Sorry if I have confused the issue.


:)

Flare Dammit - I don't know why it does it either - that's why I posted the question to Nick.

Helmet Fire - I completely agree with the business about torque spikes and the overall change in rotor drag (see my post on the Aerodynamics thread). However, in searching for an explanation for the disparity in roll rates I have tried to consider all sorts of different ideas. It is a fact that the slope of most blades CL curve is not constant - generally at low AoA the slope is shallower, increasing in steepness towards CL max. My suggestion therefore, was that as the retreating side is operating at higher AoA than the advancing side, then the increase of CL on the retreating side during the roll was greater than the reduction in CL on the advancing side.

I will be very happy if Nick can come up with an explanation.

my mistake i thought "us configiration" was clockwise rotors.

you said: If the tail rotor was such a major player, each time you put an input in yaw you would get a roll in the opposite direction - in fact the opposite happens (eg yyaw left - roll left)due to changing the relationship of the control orbit to the direction of travel.

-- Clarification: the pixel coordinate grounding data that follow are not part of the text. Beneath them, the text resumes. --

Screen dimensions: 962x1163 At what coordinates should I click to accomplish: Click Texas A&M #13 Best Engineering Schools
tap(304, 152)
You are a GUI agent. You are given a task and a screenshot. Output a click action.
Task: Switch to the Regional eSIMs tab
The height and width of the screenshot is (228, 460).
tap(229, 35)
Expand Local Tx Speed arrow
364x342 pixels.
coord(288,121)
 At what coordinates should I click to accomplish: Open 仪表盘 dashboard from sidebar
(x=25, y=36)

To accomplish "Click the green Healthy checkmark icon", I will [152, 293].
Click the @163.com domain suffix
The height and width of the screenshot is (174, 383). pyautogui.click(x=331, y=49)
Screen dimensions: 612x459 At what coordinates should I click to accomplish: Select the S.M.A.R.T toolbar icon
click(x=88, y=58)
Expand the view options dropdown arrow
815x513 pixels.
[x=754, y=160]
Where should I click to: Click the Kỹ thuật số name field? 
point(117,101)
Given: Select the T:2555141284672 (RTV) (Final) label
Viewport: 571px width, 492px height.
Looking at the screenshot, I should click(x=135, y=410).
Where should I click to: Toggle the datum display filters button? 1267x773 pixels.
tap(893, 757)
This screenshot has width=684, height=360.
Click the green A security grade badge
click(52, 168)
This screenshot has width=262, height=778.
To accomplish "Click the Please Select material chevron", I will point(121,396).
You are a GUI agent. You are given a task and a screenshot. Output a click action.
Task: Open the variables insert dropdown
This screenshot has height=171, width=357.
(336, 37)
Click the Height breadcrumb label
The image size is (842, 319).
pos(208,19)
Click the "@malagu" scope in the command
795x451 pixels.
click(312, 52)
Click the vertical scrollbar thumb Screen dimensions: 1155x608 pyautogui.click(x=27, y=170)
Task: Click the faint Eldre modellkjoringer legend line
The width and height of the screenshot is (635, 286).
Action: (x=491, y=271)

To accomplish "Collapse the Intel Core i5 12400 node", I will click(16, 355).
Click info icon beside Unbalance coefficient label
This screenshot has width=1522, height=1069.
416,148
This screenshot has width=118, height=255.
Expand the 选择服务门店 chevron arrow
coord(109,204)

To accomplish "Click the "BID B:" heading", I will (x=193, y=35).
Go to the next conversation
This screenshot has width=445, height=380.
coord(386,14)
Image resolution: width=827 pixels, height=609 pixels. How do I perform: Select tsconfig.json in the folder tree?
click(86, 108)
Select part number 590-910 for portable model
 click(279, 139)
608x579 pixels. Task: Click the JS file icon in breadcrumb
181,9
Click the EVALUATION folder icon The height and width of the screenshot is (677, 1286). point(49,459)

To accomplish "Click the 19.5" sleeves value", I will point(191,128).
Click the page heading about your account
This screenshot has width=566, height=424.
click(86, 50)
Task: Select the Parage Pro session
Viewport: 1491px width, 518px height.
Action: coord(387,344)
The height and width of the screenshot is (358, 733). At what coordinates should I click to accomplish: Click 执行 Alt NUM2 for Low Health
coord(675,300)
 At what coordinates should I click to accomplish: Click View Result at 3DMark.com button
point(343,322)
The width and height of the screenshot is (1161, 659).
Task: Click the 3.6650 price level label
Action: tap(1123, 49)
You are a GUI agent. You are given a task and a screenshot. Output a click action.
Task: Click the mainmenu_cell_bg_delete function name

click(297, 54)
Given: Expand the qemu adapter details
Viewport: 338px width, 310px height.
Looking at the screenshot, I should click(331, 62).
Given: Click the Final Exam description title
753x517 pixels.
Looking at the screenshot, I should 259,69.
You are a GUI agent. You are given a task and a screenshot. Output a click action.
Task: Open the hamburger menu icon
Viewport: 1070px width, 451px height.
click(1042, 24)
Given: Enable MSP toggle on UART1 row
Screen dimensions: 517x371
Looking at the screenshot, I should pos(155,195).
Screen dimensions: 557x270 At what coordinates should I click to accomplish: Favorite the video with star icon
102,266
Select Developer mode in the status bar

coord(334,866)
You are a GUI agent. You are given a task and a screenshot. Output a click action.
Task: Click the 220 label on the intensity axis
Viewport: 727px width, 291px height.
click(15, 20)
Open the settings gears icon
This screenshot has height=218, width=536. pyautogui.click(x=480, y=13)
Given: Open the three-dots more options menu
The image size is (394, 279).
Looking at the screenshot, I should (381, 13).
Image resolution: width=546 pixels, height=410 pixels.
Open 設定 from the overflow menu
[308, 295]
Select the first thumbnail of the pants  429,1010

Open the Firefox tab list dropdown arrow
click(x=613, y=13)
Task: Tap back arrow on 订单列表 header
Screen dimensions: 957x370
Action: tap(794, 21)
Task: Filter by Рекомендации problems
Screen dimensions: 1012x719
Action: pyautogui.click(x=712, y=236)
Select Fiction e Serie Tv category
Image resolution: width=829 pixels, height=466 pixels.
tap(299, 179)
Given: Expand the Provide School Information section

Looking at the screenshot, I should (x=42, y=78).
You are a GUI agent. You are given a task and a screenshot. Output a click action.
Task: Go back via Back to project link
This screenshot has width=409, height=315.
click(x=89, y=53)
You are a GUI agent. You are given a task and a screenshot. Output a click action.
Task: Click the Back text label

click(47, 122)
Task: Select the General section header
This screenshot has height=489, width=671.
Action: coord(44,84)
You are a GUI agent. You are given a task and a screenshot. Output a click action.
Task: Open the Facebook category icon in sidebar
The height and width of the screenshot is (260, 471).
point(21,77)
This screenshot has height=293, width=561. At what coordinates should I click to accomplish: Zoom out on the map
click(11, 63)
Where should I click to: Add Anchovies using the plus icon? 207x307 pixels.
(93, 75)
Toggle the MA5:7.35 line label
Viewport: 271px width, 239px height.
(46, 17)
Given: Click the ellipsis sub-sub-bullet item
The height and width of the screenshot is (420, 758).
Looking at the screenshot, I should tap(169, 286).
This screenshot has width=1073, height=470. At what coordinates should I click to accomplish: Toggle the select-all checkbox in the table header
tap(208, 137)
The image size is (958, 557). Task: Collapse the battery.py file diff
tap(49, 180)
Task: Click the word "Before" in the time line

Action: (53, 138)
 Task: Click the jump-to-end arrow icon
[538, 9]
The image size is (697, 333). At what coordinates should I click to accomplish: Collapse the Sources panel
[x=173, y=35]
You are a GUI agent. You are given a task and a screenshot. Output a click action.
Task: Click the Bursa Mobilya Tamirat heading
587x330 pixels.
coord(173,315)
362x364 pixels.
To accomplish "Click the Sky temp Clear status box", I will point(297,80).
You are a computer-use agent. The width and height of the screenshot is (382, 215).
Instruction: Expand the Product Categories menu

not realy! a yaw in direction of rotation even in hover will cause a roll in the same direction, not opposite. the reason it affects roll so much in flight is flap back. if the cyclic is held at the same compass direction during a yaw roll wont occer.
:eek:

Vorticey, If you start at the beginning of the thread you will see I have been talking about an aircraft rolling into a turn - not exactly a manoeuvre carried out in the hover is it? You have clearly misread the part in the post you quote where I point out that a yaw input in forward flight (without moving the cyclic or collective) produces a roll in the SAME direction - this is the secondary effect of yaw. I have only demonstrated effects of controls a few thousand times but I seem to remember that the whole point was NOT to mask the secondary and tertiary effects of moving a control in isolation.

In forward flight, the helicopter's equilibrium is affected by CG, lift vector, drag, tail rotor effects, etc.

To roll that helicopter you tilt the disk so the lift vector and weight create a couple. Once they no longer create that couple, rolling stops. Of course, the attitude may not have been level in equilibrium. This means the couple may be a different magnitude for equalt left vs right tilting of the lift vector.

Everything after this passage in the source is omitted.